§ **What the task requires**
Reformat the material below, from the line containing "Select the Civitai partner logo" through the line containing "click(x=97, y=211)" (both included), as a Markdown table with the columns Row and Line. Skip any blank lines.

=== Stored records ===

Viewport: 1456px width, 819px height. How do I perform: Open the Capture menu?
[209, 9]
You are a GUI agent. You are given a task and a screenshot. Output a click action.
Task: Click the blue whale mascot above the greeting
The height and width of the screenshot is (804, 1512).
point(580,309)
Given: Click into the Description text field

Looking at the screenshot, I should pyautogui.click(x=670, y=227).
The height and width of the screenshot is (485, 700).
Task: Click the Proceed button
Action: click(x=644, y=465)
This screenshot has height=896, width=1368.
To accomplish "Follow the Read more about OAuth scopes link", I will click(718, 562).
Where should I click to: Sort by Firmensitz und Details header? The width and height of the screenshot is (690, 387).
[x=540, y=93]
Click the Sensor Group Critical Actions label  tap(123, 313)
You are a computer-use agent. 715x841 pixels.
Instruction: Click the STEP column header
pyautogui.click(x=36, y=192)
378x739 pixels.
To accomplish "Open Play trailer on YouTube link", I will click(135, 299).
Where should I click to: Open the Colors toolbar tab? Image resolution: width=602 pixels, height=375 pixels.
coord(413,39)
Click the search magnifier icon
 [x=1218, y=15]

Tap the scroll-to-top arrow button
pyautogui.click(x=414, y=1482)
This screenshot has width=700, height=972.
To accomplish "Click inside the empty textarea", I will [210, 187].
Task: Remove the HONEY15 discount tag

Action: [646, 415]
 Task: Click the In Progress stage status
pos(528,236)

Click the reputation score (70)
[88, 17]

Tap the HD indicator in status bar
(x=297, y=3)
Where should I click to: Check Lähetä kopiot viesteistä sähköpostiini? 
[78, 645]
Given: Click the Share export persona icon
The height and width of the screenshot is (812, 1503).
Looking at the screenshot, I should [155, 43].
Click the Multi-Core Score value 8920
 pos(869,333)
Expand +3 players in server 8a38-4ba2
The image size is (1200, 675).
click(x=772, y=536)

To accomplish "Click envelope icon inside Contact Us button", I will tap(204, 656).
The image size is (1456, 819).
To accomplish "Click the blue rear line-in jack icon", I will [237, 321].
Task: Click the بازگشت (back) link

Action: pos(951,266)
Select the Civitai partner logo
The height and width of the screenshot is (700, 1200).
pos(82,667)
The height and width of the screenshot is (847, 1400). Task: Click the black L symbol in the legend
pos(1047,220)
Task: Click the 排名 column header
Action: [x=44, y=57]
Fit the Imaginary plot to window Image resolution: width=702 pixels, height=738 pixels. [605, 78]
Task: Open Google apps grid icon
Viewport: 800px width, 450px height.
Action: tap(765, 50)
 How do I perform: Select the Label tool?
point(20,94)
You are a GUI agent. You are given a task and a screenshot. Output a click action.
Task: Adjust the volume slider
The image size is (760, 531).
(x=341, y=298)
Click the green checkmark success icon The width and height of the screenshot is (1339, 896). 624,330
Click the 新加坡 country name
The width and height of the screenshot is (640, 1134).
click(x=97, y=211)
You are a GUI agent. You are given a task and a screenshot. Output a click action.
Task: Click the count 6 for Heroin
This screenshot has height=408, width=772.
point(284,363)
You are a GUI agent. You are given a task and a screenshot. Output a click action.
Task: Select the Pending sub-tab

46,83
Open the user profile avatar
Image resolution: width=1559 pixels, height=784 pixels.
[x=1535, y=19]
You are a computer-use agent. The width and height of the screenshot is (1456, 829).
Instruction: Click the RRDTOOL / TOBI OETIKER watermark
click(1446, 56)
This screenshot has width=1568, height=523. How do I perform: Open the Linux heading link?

===

§ **Solution to this task**
| Row | Line |
|---|---|
| 1 | Select the Civitai partner logo |
| 2 | The height and width of the screenshot is (700, 1200). |
| 3 | pos(82,667) |
| 4 | The height and width of the screenshot is (847, 1400). Task: Click the black L symbol in the legend |
| 5 | pos(1047,220) |
| 6 | Task: Click the 排名 column header |
| 7 | Action: [x=44, y=57] |
| 8 | Fit the Imaginary plot to window Image resolution: width=702 pixels, height=738 pixels. [605, 78] |
| 9 | Task: Open Google apps grid icon |
| 10 | Viewport: 800px width, 450px height. |
| 11 | Action: tap(765, 50) |
| 12 |  How do I perform: Select the Label tool? |
| 13 | point(20,94) |
| 14 | You are a GUI agent. You are given a task and a screenshot. Output a click action. |
| 15 | Task: Adjust the volume slider |
| 16 | The image size is (760, 531). |
| 17 | (x=341, y=298) |
| 18 | Click the green checkmark success icon The width and height of the screenshot is (1339, 896). 624,330 |
| 19 | Click the 新加坡 country name |
| 20 | The width and height of the screenshot is (640, 1134). |
| 21 | click(x=97, y=211) |